[GOAL OF THE EXERCISE]
Please update the part that opens with the line containing "用户协议 [button] (66, 1711)" and closes with the line containing "subop@subop.sk (95, 588)", changing "veľkosť písma" to "veľkosť textu" and keeping everything else the same. Leave the picture out of your answer.

[RECORDS FOR THIS TASK]
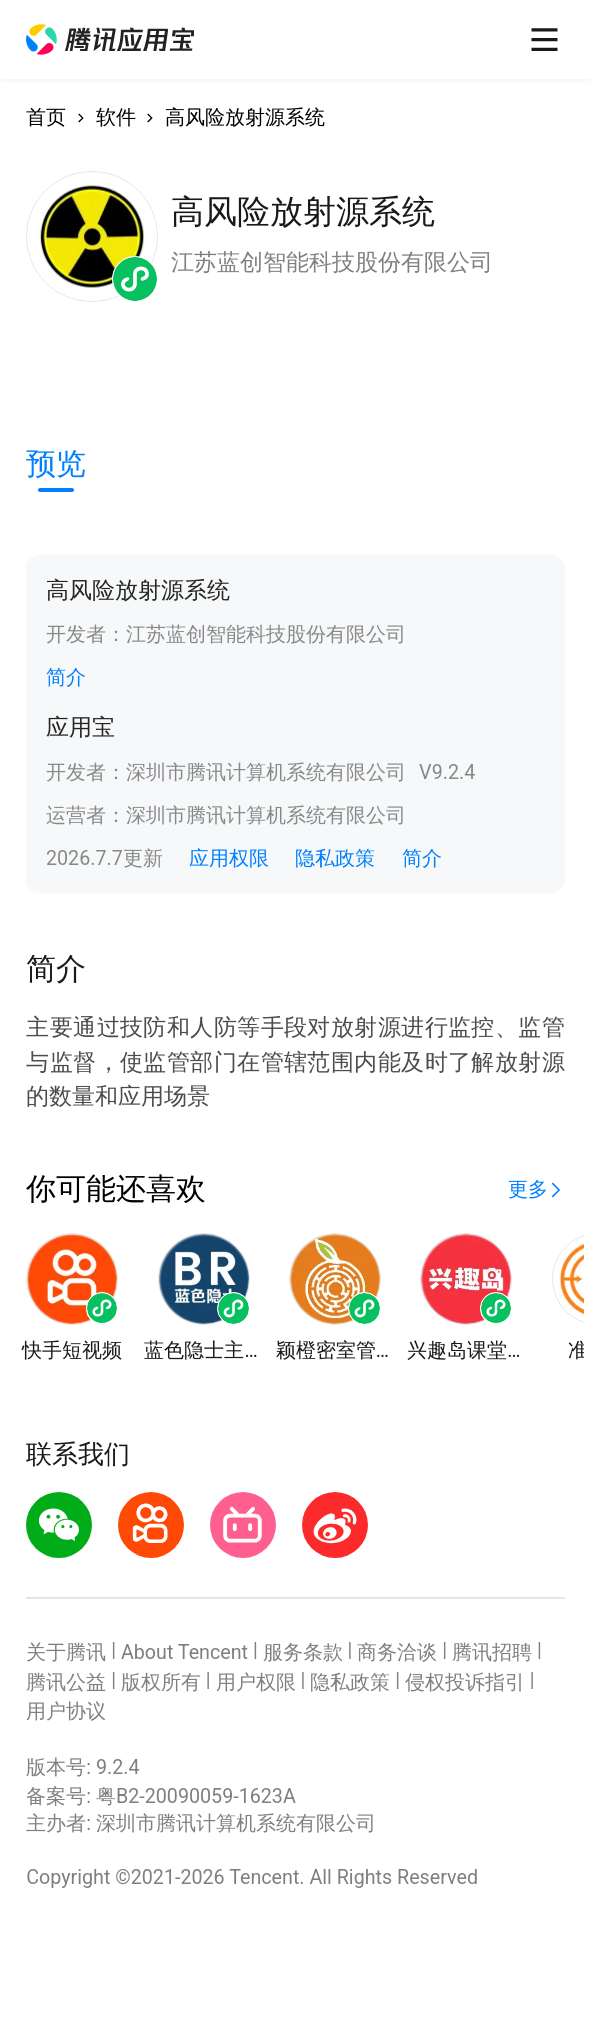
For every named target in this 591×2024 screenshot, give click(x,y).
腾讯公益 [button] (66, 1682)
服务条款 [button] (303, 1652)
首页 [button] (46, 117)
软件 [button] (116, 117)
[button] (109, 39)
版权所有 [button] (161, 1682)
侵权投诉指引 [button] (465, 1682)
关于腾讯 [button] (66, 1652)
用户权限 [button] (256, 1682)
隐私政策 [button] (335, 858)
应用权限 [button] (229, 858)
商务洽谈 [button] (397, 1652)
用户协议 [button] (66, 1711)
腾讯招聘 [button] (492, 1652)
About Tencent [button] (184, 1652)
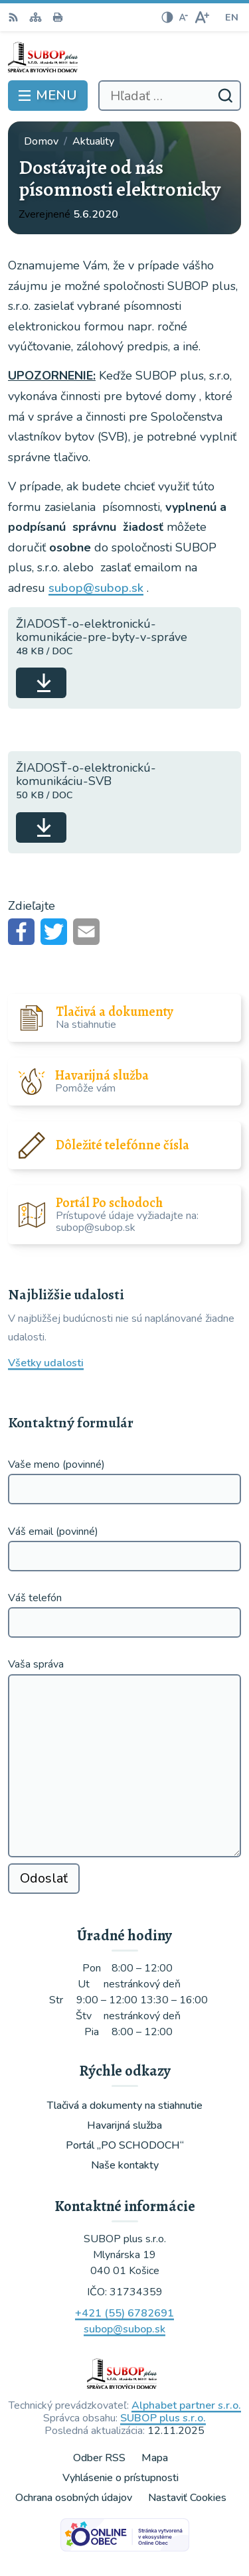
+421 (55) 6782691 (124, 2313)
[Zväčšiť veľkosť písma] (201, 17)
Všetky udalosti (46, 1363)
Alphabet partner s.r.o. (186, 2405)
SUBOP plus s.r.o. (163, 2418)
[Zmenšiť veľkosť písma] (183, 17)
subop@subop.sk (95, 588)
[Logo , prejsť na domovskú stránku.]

--

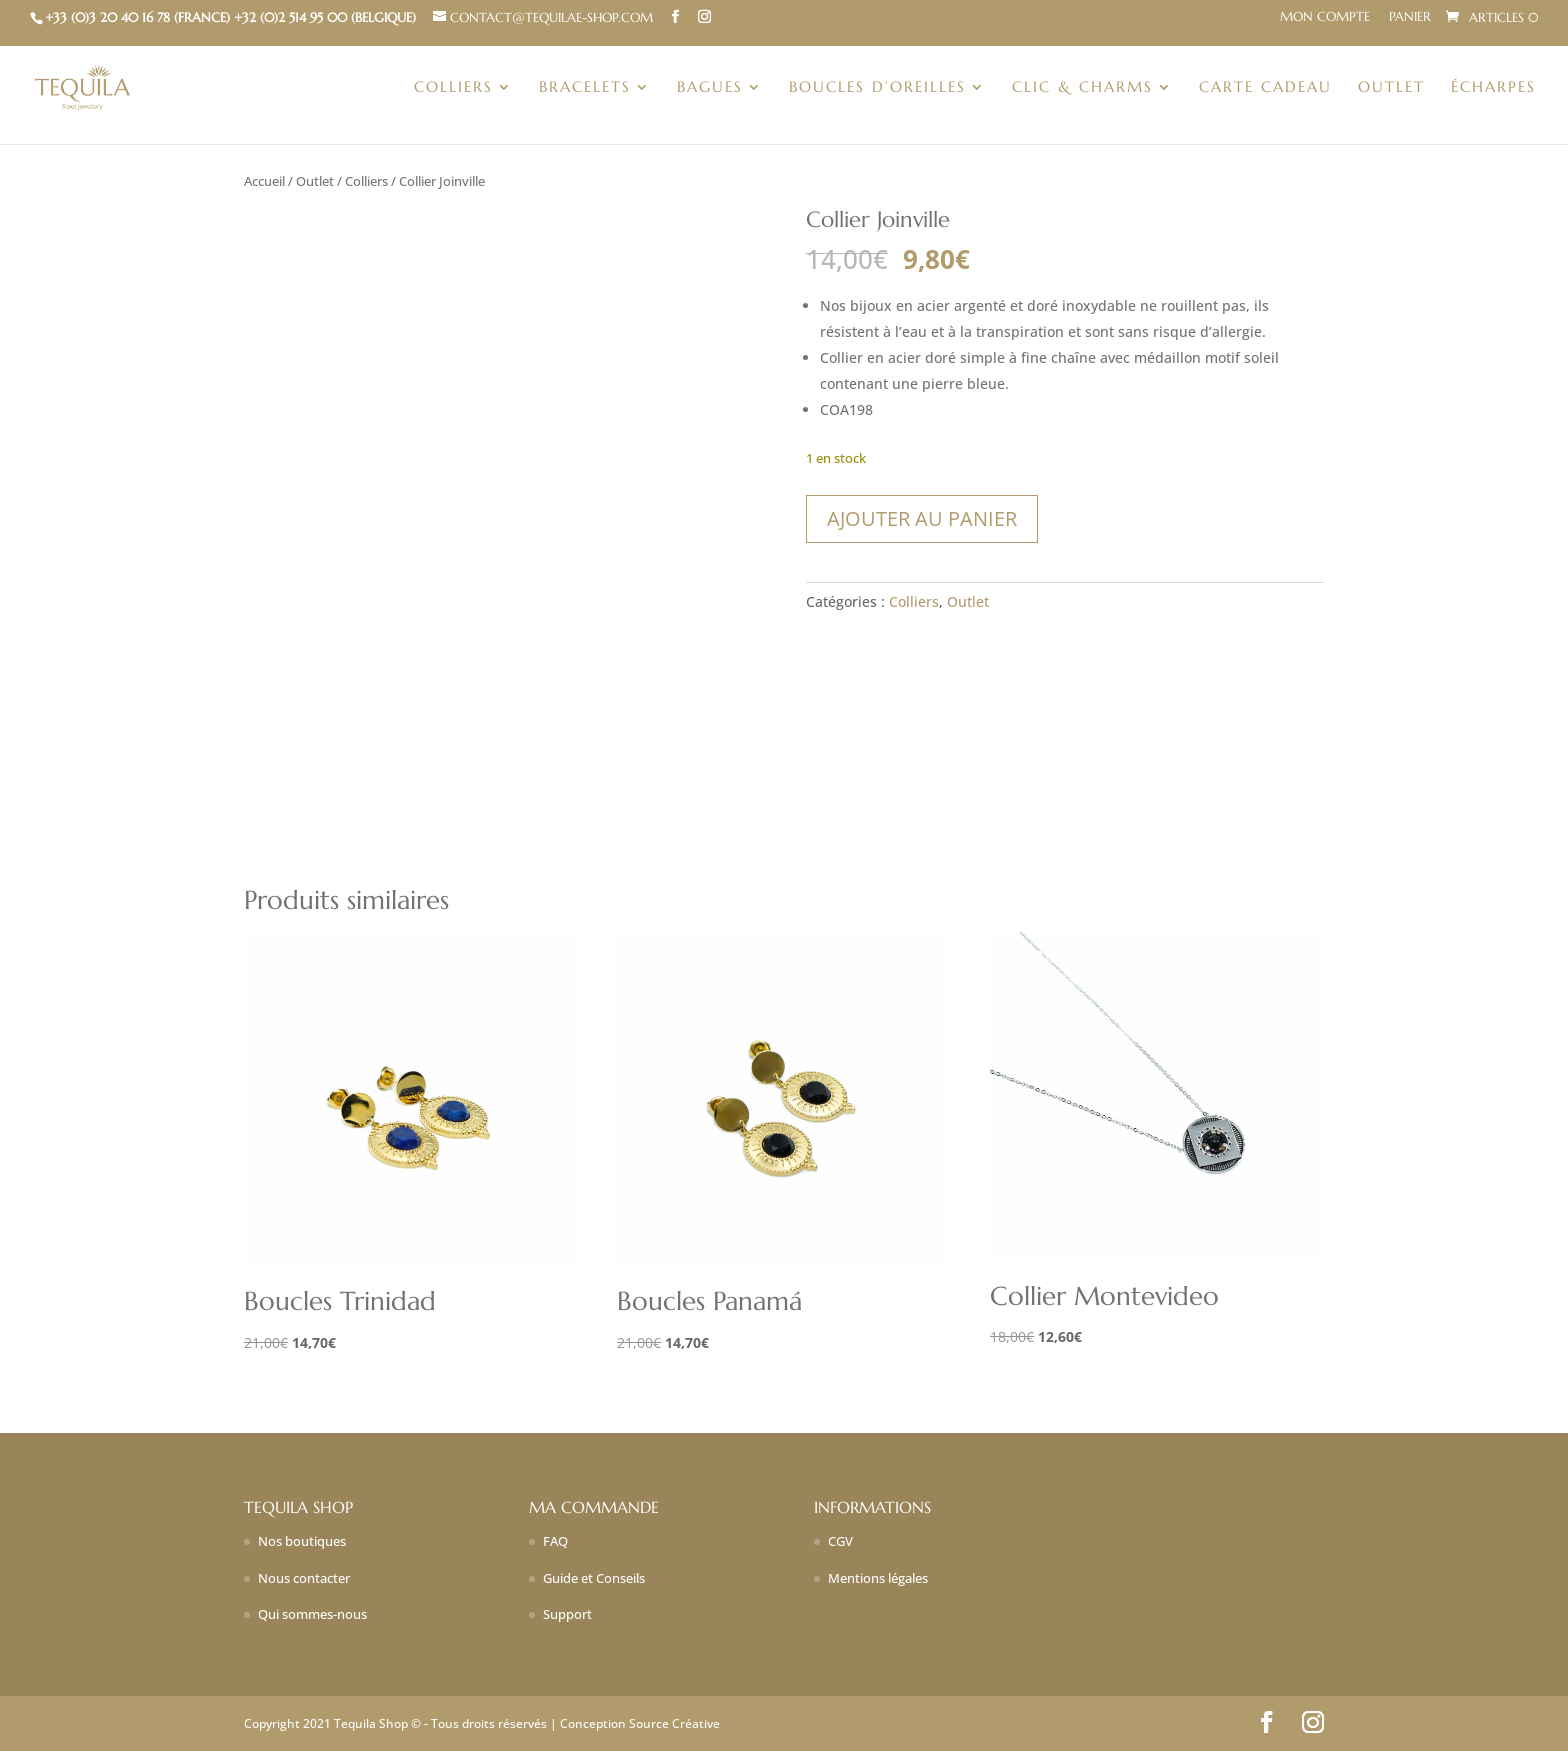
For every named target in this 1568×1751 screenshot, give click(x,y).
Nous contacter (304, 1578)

[REPLY]
用户协议 [button] (66, 1711)
腾讯招聘 [button] (492, 1652)
About Tencent [button] (184, 1652)
+421 (55) 6782691 (124, 2313)
[Zväčšiť veľkosť textu] (201, 17)
Všetky udalosti (46, 1363)
Alphabet partner s.r.o. (186, 2405)
SUBOP plus s.r.o. (163, 2418)
[Zmenšiť veľkosť textu] (183, 17)
subop@subop.sk (95, 588)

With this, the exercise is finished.